The third record I've reviewed by Chris Fordham, aka The Silent Committee, opens with the beguiling beauty of the title track, a sombre and careful piano played over careful bass notes, timid metronomic hi-hat and swooshes of ambient sound. It encapsulates that feel of being pensive and looking out across the ocean as the sun goes down, but that's alwys been Fordham's gift, he's masterful at creating a mood that you can relate to even in his music's more opaque moments. Here peppering his soundscape with smartly placed creaks and distant hints of life that feel indicative a thoughtful and self-reflective mind.

Descent contrasts its subtle opening atmospherics against a heart-beat, it builds subtly and gradually, aptly like a tentative journey down a dark staircase into something unknown and terrible. It drifts into Regime which whistles and rattles like distant train tracks, it's glitchy drum-beat and synths are somewhat reminiscent of John Powell's soundtrack work, fluttering like violence about to break out. Instead we jump to Lullabye which is a massive departure for the record, electric piano and finger-picked guitar interweaving with sleepy sweetness, it's practically folk and is brilliantly jarring in a minimalist kind of way! But it's representative of Fordham's diverse musical work outside of this project; his work under his own name is eerie singer-songwriter with an androgynous Thom Yorke via Elliot Smith vocal, as part of quartet Enki he creates psychedelic rock which creates a strange bridge between Kula Shaker and The Charlatans, and beyond this he peforms as a musician for other artists.

Disappear gathers together various building atonal calls and sounds, like a pack of animals howling out across mountain ranges it's both electronic and natural, Fordham creating depth to his tracks with considerable skill. Meanwhile Broken Dreams feels like a more traditional creation; a simple piano line emphasised by deep, portentous keys and bright synthetic strings. Colours, for half its running time, is a very subtle and strange track, a microscopic sound reverberating behind a thick layer of ambient sound, before a two-note bass line and drum beat enter.

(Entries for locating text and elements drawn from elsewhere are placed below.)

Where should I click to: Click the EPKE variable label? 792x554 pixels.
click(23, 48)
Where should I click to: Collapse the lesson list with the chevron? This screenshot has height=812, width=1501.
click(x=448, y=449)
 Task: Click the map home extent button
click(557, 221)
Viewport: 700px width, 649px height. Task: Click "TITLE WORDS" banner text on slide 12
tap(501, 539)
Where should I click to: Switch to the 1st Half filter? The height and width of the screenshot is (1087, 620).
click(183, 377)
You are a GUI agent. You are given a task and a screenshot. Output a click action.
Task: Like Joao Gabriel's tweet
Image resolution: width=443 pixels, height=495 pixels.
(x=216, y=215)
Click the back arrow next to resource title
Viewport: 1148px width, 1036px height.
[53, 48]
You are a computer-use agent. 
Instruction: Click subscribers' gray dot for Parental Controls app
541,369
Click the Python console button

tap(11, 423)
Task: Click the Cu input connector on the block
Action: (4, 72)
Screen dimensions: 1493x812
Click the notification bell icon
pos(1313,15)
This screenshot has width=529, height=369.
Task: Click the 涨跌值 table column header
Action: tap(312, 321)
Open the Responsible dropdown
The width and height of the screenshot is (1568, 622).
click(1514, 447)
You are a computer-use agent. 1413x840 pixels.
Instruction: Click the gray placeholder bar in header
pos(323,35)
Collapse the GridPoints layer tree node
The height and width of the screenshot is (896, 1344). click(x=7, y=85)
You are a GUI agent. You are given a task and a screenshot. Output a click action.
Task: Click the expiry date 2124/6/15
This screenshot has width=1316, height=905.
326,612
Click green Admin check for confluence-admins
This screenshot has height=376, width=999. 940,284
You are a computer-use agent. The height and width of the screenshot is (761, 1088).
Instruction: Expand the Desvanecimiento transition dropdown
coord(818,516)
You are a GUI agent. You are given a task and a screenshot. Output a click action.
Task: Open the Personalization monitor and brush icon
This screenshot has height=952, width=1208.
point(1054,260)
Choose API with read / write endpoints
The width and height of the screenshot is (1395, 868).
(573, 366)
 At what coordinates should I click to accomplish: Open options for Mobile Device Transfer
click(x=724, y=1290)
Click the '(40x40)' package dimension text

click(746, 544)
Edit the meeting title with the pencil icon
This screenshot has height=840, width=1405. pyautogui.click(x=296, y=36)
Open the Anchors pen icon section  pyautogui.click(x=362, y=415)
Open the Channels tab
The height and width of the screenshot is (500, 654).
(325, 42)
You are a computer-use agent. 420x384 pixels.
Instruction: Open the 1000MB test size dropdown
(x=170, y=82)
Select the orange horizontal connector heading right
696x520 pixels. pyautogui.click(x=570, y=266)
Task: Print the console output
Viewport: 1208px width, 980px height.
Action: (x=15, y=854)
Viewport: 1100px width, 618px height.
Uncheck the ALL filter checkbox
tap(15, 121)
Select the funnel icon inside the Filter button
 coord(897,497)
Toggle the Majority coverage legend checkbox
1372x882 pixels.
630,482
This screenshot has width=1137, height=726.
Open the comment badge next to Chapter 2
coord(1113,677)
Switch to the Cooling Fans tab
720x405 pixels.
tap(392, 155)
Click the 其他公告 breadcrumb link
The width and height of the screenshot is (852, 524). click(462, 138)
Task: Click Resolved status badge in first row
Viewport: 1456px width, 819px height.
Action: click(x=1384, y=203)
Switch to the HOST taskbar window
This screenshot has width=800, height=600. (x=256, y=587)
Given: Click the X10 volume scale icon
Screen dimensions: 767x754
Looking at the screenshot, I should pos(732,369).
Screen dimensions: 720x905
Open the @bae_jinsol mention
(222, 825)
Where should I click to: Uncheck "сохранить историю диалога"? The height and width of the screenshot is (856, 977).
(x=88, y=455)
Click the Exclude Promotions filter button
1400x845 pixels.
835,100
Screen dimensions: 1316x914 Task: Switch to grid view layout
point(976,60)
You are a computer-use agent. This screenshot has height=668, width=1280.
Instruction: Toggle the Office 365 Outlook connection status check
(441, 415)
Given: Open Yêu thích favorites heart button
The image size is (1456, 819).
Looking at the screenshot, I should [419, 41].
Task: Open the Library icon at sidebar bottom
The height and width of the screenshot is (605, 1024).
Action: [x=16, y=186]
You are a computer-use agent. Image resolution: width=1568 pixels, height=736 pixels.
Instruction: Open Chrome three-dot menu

It lacks the progression of other tracks, and in a way it's gear change into something a little straight-forward lacks the excitement of some of Fordham's other shifts in direction.

Penultimate track Rose has a certain climatic stride, like a fallen hero getting to his feet as if composed by Philip Glass via Ennio Morricone. It has a story built into its sound without ever dictating it to the listener, feeling, as a result, like an excerpt from a larger motion picture score; elements such as a the strings, guitar and vibes feeling like they've brought together three different themes into a final arrangment. Its closing piano refrain is especially inspiring. Final track Promise again is reminiscent of a film score, unfortunately it feels - to start with - like a direct lift from John Murphy's brilliant soundtrack to 28 Days Later, and aside from the twittering hi-hats and gradual introduction of electric guitars and bass, this familiar core remains, whilst the surrounding elements push Fordham into a somewhat lacklustre territory especially in comparison to the preceding eight tracks.

The Silent Committee have once again produced another formidable record, almost every track is arranged brilliantly and surprisingly, and though the sound is - to some extent - ultimately quite minimal, the various elements of each song are introduced with masterful timing and a depth of production that renders them more vivid and exciting than most bands with bloated memberships. However, at the same time The Silent Committee seem to be stuck in a bit of a holding pattern, their music not taking the leaps and bounds it needs to, comfortable to tinker with ideas in a comfort zone of music. That's no bad thing, I eagerly await hearing what Fordham crafts next, but I can't help but hope he does draws from his diverse influences and projects and makes something totally unexpected.